Final answer:
The Cournot duopoly model reaction functions for Firm A and Firm B are derived based on maximizing their respective profits given the market demand and constant marginal cost. The equilibrium quantities for both firms are found to be 50 units each, with a market price of $250. Graphically, the equilibrium and deadweight loss can be illustrated by comparing the Cournot outcome with the perfectly competitive market equilibrium.
Step-by-step explanation:
To derive the reaction functions for Firm A and Firm B in the Cournot game with market demand P=350-2Qa-2Qb and marginal cost of $50, we first write down the profit maximization condition for each firm. Profit for Firm A is πA = (P - MC)QA, where P is the price received by Firm A for its output QA and MC is the marginal cost. Similarly, for Firm B, profit is πB = (P - MC)QB. To find the reaction function, we set the derivative of the profit with respect to QA and QB equal to zero (i.e., ∂πA/∂QA = 0 and ∂πB/∂QB = 0) and solve for QA and QB respectively.

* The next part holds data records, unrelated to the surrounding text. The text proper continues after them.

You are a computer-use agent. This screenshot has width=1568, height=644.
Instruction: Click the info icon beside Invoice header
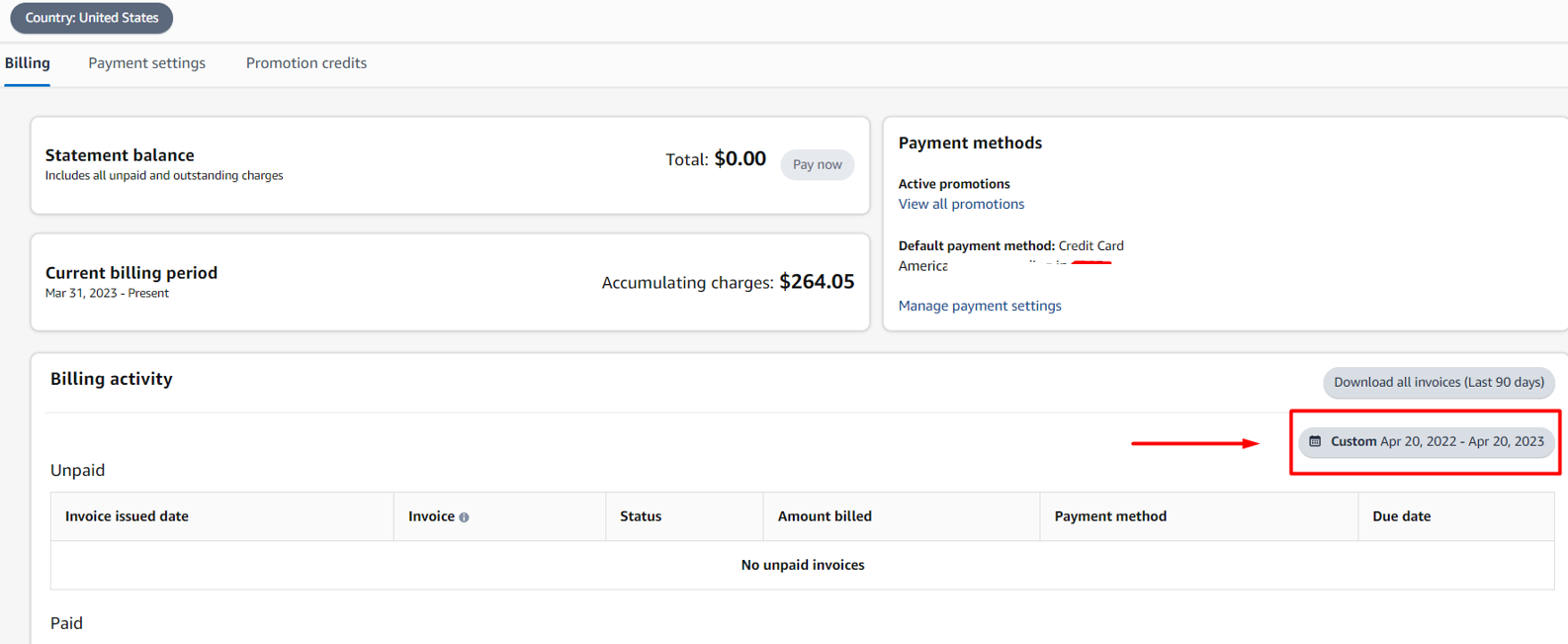point(464,517)
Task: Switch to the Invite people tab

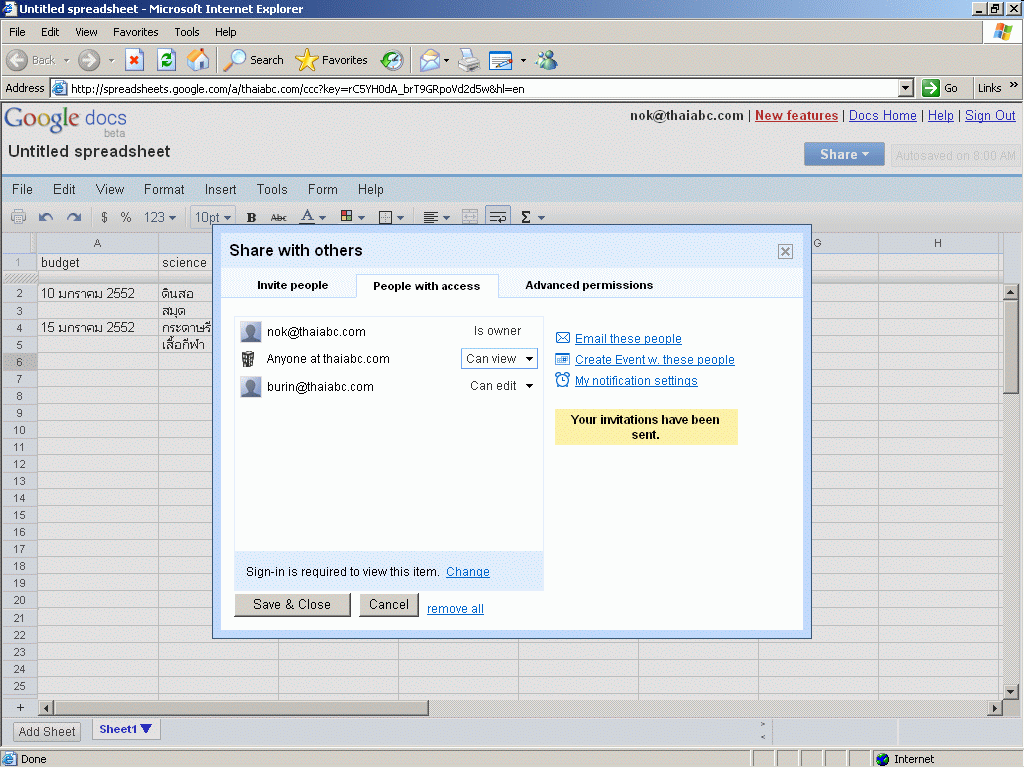Action: point(292,285)
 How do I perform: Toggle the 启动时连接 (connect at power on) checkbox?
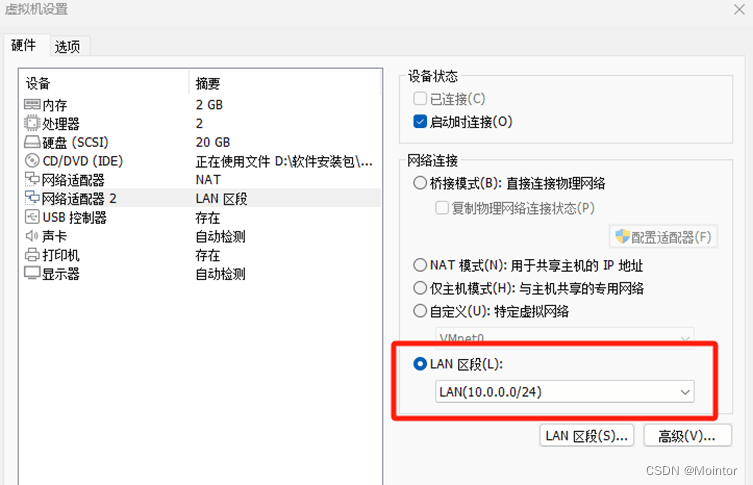point(420,122)
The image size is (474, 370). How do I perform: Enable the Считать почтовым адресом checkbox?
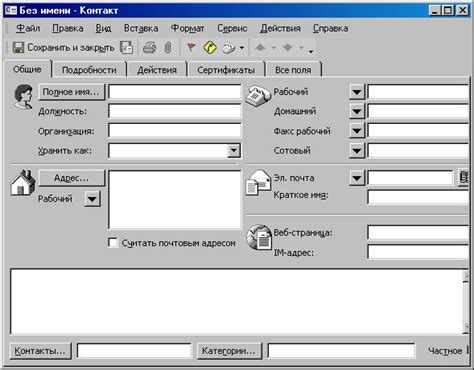point(113,243)
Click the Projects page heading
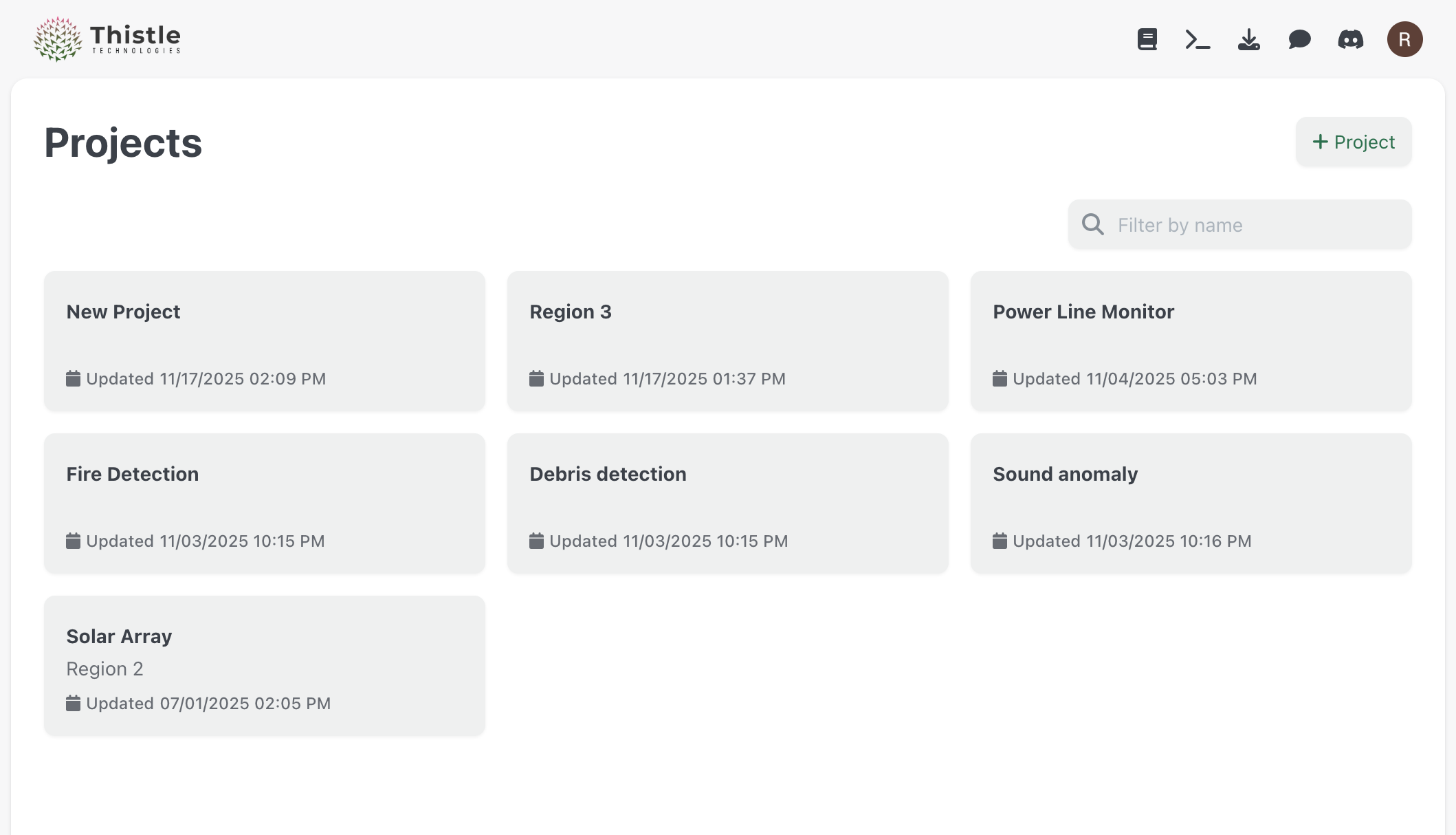The image size is (1456, 835). (x=123, y=143)
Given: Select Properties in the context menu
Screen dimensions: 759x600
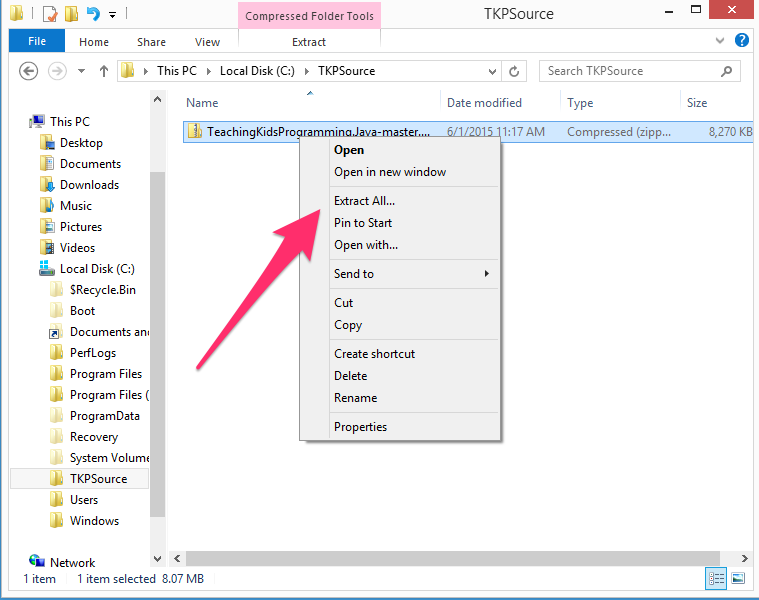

For Firm A, the reaction function is QA = 75 - 0.5QB and for Firm B, it is QB = 75 - 0.5QA. The reaction functions graph will display Firm A's output on the x-axis and Firm B's output on the y-axis, with each firm's reaction curve labeled correspondingly.
To find the Cournot equilibrium quantities, we substitute one reaction function into the other and solve the system of equations or intersect the two reaction curves graphically. The equilibrium values are QA = QB = 50. The market price at equilibrium can be calculated by substituting these quantities into the demand function, giving us P = 250.
For part d and e), we would typically draw the respective curves to show the Cournot equilibrium and the perfectly competitive market equilibrium to identify the deadweight loss in a graph which is the loss of economic efficiency when the competitive equilibrium is not achieved.